> [What the task asks]
Search the data for the string "field" and copy each line in which it appears.

> [Given records]
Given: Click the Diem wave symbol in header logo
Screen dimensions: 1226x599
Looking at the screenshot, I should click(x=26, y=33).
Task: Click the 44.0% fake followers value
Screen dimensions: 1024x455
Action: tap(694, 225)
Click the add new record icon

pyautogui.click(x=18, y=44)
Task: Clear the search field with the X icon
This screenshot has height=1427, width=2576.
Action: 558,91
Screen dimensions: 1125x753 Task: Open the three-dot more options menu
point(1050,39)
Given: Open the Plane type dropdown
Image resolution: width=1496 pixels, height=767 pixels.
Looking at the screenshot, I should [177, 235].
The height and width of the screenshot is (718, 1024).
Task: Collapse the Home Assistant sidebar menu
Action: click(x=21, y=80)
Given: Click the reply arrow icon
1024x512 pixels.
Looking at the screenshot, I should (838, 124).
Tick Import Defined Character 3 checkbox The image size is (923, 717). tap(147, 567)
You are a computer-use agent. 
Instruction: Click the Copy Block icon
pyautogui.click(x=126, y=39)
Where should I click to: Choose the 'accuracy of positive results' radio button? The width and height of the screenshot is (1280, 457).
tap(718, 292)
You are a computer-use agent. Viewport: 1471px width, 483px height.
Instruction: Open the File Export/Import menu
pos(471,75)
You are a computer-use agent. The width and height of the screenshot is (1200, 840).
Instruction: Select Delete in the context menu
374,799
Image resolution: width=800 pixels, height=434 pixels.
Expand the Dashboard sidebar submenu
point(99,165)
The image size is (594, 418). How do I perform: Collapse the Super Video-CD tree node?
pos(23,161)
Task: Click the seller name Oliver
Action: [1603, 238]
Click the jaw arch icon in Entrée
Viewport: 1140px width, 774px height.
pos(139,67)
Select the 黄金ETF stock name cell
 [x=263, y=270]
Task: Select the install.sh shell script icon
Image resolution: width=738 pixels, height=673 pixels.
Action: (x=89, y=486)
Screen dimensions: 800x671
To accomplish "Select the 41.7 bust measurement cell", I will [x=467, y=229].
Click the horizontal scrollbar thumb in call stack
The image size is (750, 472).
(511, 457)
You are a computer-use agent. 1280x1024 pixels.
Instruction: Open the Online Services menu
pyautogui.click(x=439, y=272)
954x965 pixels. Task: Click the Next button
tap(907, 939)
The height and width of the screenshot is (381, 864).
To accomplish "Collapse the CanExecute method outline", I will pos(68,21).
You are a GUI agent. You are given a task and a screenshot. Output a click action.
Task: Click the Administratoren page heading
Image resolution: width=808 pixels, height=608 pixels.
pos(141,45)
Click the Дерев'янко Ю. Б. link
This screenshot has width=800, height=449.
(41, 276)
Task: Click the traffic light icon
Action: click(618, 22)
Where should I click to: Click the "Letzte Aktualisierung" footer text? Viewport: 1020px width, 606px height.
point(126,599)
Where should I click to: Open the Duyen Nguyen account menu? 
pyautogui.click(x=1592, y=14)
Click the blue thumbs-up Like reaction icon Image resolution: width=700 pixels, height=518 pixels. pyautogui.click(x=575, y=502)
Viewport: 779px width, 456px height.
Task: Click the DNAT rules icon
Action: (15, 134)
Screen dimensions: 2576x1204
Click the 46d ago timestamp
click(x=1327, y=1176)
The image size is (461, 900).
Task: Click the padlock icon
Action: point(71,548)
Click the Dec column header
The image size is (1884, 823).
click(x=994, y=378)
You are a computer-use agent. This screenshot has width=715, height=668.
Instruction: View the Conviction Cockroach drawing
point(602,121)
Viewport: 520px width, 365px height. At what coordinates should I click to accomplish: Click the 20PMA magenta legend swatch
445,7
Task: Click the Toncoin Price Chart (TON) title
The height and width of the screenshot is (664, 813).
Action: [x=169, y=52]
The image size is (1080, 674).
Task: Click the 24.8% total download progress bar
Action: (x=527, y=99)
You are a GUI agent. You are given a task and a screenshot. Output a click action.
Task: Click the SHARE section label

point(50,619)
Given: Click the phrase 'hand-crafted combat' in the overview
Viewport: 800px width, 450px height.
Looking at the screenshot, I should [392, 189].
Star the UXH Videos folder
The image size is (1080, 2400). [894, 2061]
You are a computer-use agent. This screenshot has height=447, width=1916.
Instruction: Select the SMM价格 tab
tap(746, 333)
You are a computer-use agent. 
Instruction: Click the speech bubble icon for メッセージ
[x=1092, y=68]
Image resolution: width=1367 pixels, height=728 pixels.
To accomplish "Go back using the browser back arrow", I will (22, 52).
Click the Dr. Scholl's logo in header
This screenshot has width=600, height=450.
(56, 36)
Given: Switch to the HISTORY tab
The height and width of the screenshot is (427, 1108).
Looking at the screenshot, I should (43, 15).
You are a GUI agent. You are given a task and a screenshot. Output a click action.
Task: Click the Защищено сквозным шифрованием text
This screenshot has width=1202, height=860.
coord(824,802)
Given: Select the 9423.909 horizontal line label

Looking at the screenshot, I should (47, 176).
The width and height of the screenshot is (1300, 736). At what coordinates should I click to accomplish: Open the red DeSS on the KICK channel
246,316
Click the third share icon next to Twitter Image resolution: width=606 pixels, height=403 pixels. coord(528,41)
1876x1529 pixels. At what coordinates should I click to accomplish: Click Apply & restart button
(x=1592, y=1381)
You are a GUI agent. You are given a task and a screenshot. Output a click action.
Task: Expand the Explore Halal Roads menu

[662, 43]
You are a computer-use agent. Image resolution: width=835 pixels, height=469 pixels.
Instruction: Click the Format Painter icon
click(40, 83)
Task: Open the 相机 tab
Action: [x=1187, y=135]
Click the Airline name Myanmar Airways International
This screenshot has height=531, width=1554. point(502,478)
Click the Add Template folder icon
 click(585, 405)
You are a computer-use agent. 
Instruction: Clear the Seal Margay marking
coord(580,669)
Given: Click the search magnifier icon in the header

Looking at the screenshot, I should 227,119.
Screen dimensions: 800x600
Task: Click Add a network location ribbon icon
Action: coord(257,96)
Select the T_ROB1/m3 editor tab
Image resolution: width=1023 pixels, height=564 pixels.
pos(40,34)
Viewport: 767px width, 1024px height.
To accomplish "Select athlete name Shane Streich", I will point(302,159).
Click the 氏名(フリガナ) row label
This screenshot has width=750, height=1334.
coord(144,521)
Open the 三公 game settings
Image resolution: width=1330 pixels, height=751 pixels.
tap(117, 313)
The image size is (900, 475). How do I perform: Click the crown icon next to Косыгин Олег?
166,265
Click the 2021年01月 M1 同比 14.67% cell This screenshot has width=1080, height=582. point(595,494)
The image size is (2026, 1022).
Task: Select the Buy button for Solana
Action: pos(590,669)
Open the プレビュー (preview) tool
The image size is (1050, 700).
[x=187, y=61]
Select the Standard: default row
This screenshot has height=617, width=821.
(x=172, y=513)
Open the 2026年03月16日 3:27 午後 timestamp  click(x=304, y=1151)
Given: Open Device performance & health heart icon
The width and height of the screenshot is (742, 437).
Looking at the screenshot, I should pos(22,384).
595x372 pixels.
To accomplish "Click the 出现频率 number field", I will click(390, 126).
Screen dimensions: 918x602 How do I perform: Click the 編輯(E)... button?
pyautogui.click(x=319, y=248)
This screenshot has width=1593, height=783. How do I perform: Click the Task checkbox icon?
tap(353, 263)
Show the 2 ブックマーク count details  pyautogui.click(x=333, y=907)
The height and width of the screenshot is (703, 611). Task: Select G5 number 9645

> [Output]
Task: Clear the search field with the X icon
To accomplish "Click the 出现频率 number field", I will click(390, 126).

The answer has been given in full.